The ever-experimental Amazon has launched its latest foray into bricks and mortar. Last week, the etail titan unveiled Amazon 4-star in New York.
The concept of the store is, in theory, very simple – the stock will comprise entirely of products sold on Amazon which have received the best online reviews, with the average rating of the items currently being sold standing at 4.4 stars.
Strong sellers and locally trending products will also be available for purchase offline in Amazon’s latest bricks-and-mortar venture, in a store which could resemble an Aladdin’s cave, last-minute gifter’s dream or, for a harsher view, a lightly curated shambles.
Amazon’s online platform is seen as something of an ‘everything store’, and this descriptor acts both as a compliment and a criticism.
There’s the oft-referenced stat that it is now used more often than Google by shoppers searching for specific retail products – but it is not an online shopping experience that encourages a customer to linger or browse.
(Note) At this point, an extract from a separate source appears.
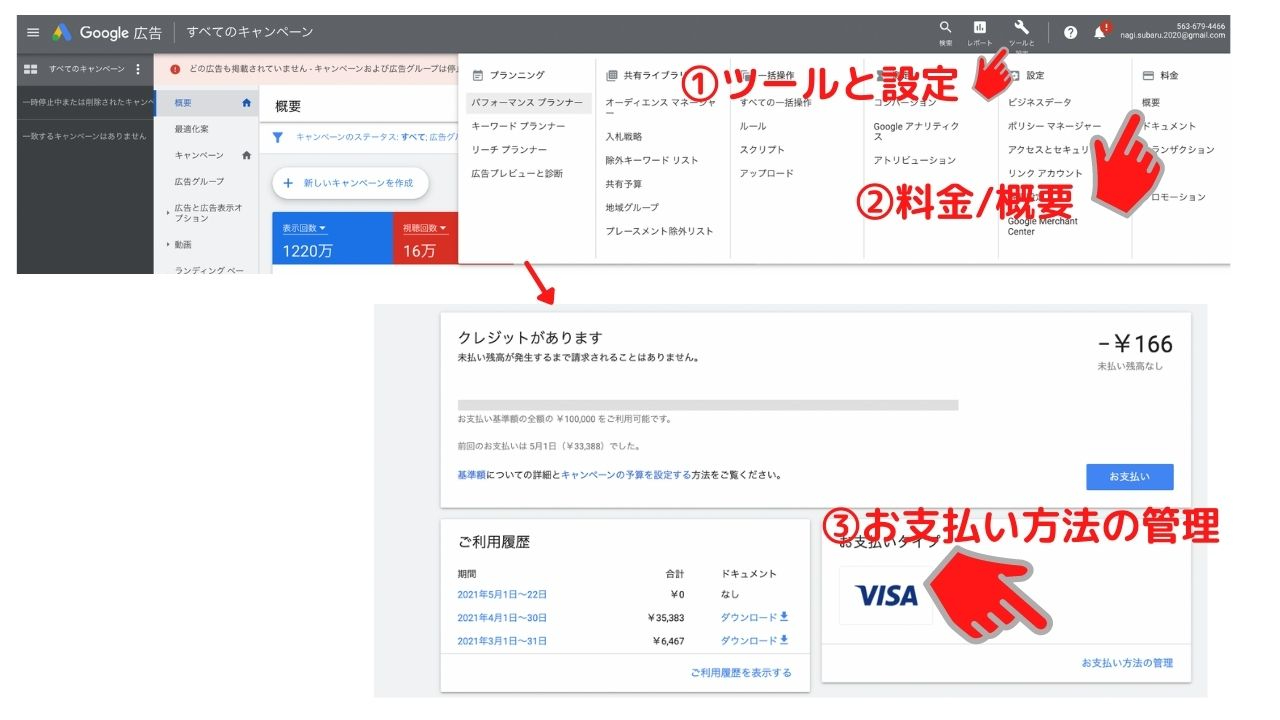Open help via the question mark icon

click(1071, 33)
This store is arguably a response to that criticism, with highly rated products across electronics, kitchenware, home, toys, books and games categories, as well as Amazon devices such as its smart speakers and Fire TV stick, for shoppers to peruse.
The question is, will they?
Amazon says its 4-star store is “a direct reflection of our customers – what they’re buying and what they’re loving”.
Perhaps a store format stuffed with products that other shoppers quite literally rate will resonate with consumers – particularly as Amazon plans to rotate the product proposition on a weekly basis.
“The assortment feels very hodgepodge – neither comprehensive nor selective”
Lakshmi Kalluri, Gartner L2
However, Gartner L2 research associate Lakshmi Kalluri says “the assortment feels very hodgepodge – neither comprehensive nor selective”.
This ultimately means there is a lack of clarity about what a shopper would get from this store that they couldn’t just buy off of Amazon via their smartphone.
What’s more, unlike its forays into offline grocery and bookselling, the tangible lesson for – and possible disruption to – traditional retailers that Amazon 4-star offers is less than clear.
Unlike Amazon Go, it doesn’t use cutting-edge technology to increase the speed and convenience with which shoppers will be able to purchase products. Shoppers at 4-star have to queue at the till the old-fashioned way.
And unlike Amazon Books, 4-star does not combine Amazon’s well-respected product ratings system with a laser focus on one particular sector, which means the offline shopping journey for customers is not as clear cut.
Going to a book shop for a holiday read and ending up picking up a few other page-turners you wouldn’t have otherwise bought online makes sense. Popping to the shops for a board game and coming back with a highly rated slow cooker, less so.
“Overall, the shopping experience feels very similar to what you would find at any other traditional small-format retailer,” Kalluri concludes.
“It’s questionable how successful the store will be at driving meaningful sales because by design the assortment skews towards items which Amazon already has a strong foothold in online.
“Regardless, the opening of 4-star provides further indication of Amazon’s willingness to invest and experiment in bricks and mortar as the retail giant strives to capture a greater share of overall consumer spending.”
Amazon 4-star is certainly an interesting concept and, although it is one that is unlikely to have traditional retailers quaking in their boots, it does demonstrate the etailer’s continuing willingness to innovate.
Its latest foray into the physical may be a gimmick, or nothing more than an experiment for experiment’s sake, but it should serve as a warning that Amazon remains determined to shape the future of offline retail, just as much as online.